▸ Dataset entries:

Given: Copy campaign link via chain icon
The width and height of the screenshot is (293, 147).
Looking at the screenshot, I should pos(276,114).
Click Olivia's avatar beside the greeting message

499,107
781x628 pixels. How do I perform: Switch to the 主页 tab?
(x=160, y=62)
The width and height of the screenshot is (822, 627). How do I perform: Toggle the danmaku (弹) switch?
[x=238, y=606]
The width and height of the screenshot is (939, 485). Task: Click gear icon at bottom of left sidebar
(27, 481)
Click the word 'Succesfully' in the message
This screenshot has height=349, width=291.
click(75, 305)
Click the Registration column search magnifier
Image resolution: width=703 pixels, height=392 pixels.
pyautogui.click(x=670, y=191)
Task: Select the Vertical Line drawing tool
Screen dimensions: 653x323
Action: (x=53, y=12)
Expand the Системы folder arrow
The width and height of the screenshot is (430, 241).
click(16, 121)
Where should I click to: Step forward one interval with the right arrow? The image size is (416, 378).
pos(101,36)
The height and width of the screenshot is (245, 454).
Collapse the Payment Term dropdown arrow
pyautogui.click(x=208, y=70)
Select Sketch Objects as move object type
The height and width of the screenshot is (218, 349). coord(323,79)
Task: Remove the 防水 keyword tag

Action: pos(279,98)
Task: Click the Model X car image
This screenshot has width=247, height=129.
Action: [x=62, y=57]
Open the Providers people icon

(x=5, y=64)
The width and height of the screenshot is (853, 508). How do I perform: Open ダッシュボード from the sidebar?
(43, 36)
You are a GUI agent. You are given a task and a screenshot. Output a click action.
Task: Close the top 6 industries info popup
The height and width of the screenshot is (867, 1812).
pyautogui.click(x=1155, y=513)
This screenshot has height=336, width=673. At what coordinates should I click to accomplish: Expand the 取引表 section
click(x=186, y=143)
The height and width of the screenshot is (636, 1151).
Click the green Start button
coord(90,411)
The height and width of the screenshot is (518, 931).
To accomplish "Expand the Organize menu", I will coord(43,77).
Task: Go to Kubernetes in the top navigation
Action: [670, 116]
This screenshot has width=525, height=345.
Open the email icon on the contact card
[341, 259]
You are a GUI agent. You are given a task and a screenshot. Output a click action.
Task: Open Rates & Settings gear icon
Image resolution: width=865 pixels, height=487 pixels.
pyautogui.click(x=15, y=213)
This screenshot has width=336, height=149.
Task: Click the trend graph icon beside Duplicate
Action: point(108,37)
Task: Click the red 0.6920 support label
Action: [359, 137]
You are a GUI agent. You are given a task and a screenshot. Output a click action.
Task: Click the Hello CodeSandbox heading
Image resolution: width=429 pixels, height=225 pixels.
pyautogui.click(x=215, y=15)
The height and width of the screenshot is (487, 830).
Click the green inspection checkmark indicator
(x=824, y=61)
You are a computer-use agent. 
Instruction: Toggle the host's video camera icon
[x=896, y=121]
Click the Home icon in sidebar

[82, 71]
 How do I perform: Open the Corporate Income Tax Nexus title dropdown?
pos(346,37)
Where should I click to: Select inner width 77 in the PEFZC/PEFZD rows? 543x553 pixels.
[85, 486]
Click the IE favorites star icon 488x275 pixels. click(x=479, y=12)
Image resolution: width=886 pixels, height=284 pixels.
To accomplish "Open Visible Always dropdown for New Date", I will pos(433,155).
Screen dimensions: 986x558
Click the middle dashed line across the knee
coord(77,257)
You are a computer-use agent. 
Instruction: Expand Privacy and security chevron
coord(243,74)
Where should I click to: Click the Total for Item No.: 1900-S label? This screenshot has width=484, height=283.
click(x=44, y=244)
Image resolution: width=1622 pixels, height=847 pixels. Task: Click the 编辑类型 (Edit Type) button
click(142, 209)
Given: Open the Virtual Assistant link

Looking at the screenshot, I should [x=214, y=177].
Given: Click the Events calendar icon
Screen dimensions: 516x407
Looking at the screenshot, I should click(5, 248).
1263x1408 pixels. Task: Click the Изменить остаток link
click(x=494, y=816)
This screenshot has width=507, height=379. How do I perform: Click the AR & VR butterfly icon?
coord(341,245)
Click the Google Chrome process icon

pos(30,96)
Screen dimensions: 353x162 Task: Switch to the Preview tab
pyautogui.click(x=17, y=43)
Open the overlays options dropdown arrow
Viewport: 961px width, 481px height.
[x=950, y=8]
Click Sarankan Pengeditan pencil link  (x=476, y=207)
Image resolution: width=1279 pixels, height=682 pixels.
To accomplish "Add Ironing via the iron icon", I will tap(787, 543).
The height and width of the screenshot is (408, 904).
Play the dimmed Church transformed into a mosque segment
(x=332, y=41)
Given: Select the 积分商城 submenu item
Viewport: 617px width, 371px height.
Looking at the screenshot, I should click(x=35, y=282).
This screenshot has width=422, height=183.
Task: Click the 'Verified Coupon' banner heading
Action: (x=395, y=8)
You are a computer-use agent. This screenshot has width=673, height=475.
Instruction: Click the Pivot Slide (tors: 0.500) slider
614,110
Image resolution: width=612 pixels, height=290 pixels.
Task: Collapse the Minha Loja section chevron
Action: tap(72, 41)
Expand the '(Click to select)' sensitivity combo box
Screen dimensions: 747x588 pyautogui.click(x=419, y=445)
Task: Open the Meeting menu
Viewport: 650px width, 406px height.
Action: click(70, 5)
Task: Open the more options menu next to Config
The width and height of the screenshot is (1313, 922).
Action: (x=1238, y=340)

▸ TASK GOAL:
With every word kept as it is, set down the entries again.

▸ WRITTEN REPLY:
Given: Copy campaign link via chain icon
The width and height of the screenshot is (293, 147).
Looking at the screenshot, I should pos(276,114).
Click Olivia's avatar beside the greeting message

499,107
781x628 pixels. How do I perform: Switch to the 主页 tab?
(x=160, y=62)
The width and height of the screenshot is (822, 627). How do I perform: Toggle the danmaku (弹) switch?
[x=238, y=606]
The width and height of the screenshot is (939, 485). Task: Click gear icon at bottom of left sidebar
(27, 481)
Click the word 'Succesfully' in the message
This screenshot has height=349, width=291.
click(75, 305)
Click the Registration column search magnifier
Image resolution: width=703 pixels, height=392 pixels.
pyautogui.click(x=670, y=191)
Task: Select the Vertical Line drawing tool
Screen dimensions: 653x323
Action: (x=53, y=12)
Expand the Системы folder arrow
The width and height of the screenshot is (430, 241).
click(16, 121)
Where should I click to: Step forward one interval with the right arrow? The image size is (416, 378).
pos(101,36)
The height and width of the screenshot is (245, 454).
Collapse the Payment Term dropdown arrow
pyautogui.click(x=208, y=70)
Select Sketch Objects as move object type
The height and width of the screenshot is (218, 349). coord(323,79)
Task: Remove the 防水 keyword tag

Action: pos(279,98)
Task: Click the Model X car image
This screenshot has width=247, height=129.
Action: [x=62, y=57]
Open the Providers people icon

(x=5, y=64)
The width and height of the screenshot is (853, 508). How do I perform: Open ダッシュボード from the sidebar?
(43, 36)
You are a GUI agent. You are given a task and a screenshot. Output a click action.
Task: Close the top 6 industries info popup
The height and width of the screenshot is (867, 1812).
pyautogui.click(x=1155, y=513)
This screenshot has height=336, width=673. At what coordinates should I click to accomplish: Expand the 取引表 section
click(x=186, y=143)
The height and width of the screenshot is (636, 1151).
Click the green Start button
coord(90,411)
The height and width of the screenshot is (518, 931).
To accomplish "Expand the Organize menu", I will coord(43,77).
Task: Go to Kubernetes in the top navigation
Action: [670, 116]
This screenshot has width=525, height=345.
Open the email icon on the contact card
[341, 259]
You are a GUI agent. You are given a task and a screenshot. Output a click action.
Task: Open Rates & Settings gear icon
Image resolution: width=865 pixels, height=487 pixels.
pyautogui.click(x=15, y=213)
This screenshot has width=336, height=149.
Task: Click the trend graph icon beside Duplicate
Action: point(108,37)
Task: Click the red 0.6920 support label
Action: [359, 137]
You are a GUI agent. You are given a task and a screenshot. Output a click action.
Task: Click the Hello CodeSandbox heading
Image resolution: width=429 pixels, height=225 pixels.
pyautogui.click(x=215, y=15)
The height and width of the screenshot is (487, 830).
Click the green inspection checkmark indicator
(x=824, y=61)
You are a computer-use agent. 
Instruction: Toggle the host's video camera icon
[x=896, y=121]
Click the Home icon in sidebar

[82, 71]
 How do I perform: Open the Corporate Income Tax Nexus title dropdown?
pos(346,37)
Where should I click to: Select inner width 77 in the PEFZC/PEFZD rows? 543x553 pixels.
[85, 486]
Click the IE favorites star icon 488x275 pixels. click(x=479, y=12)
Image resolution: width=886 pixels, height=284 pixels.
To accomplish "Open Visible Always dropdown for New Date", I will pos(433,155).
Screen dimensions: 986x558
Click the middle dashed line across the knee
coord(77,257)
You are a computer-use agent. 
Instruction: Expand Privacy and security chevron
coord(243,74)
Where should I click to: Click the Total for Item No.: 1900-S label? This screenshot has width=484, height=283.
click(x=44, y=244)
Image resolution: width=1622 pixels, height=847 pixels. Task: Click the 编辑类型 (Edit Type) button
click(142, 209)
Given: Open the Virtual Assistant link

Looking at the screenshot, I should [x=214, y=177].
Given: Click the Events calendar icon
Screen dimensions: 516x407
Looking at the screenshot, I should click(5, 248).
1263x1408 pixels. Task: Click the Изменить остаток link
click(x=494, y=816)
This screenshot has width=507, height=379. How do I perform: Click the AR & VR butterfly icon?
coord(341,245)
Click the Google Chrome process icon

pos(30,96)
Screen dimensions: 353x162 Task: Switch to the Preview tab
pyautogui.click(x=17, y=43)
Open the overlays options dropdown arrow
Viewport: 961px width, 481px height.
[x=950, y=8]
Click Sarankan Pengeditan pencil link  (x=476, y=207)
Image resolution: width=1279 pixels, height=682 pixels.
To accomplish "Add Ironing via the iron icon", I will tap(787, 543).
The height and width of the screenshot is (408, 904).
Play the dimmed Church transformed into a mosque segment
(x=332, y=41)
Given: Select the 积分商城 submenu item
Viewport: 617px width, 371px height.
Looking at the screenshot, I should click(x=35, y=282).
This screenshot has width=422, height=183.
Task: Click the 'Verified Coupon' banner heading
Action: (x=395, y=8)
You are a computer-use agent. This screenshot has width=673, height=475.
Instruction: Click the Pivot Slide (tors: 0.500) slider
614,110
Image resolution: width=612 pixels, height=290 pixels.
Task: Collapse the Minha Loja section chevron
Action: tap(72, 41)
Expand the '(Click to select)' sensitivity combo box
Screen dimensions: 747x588 pyautogui.click(x=419, y=445)
Task: Open the Meeting menu
Viewport: 650px width, 406px height.
Action: click(70, 5)
Task: Open the more options menu next to Config
The width and height of the screenshot is (1313, 922).
Action: (x=1238, y=340)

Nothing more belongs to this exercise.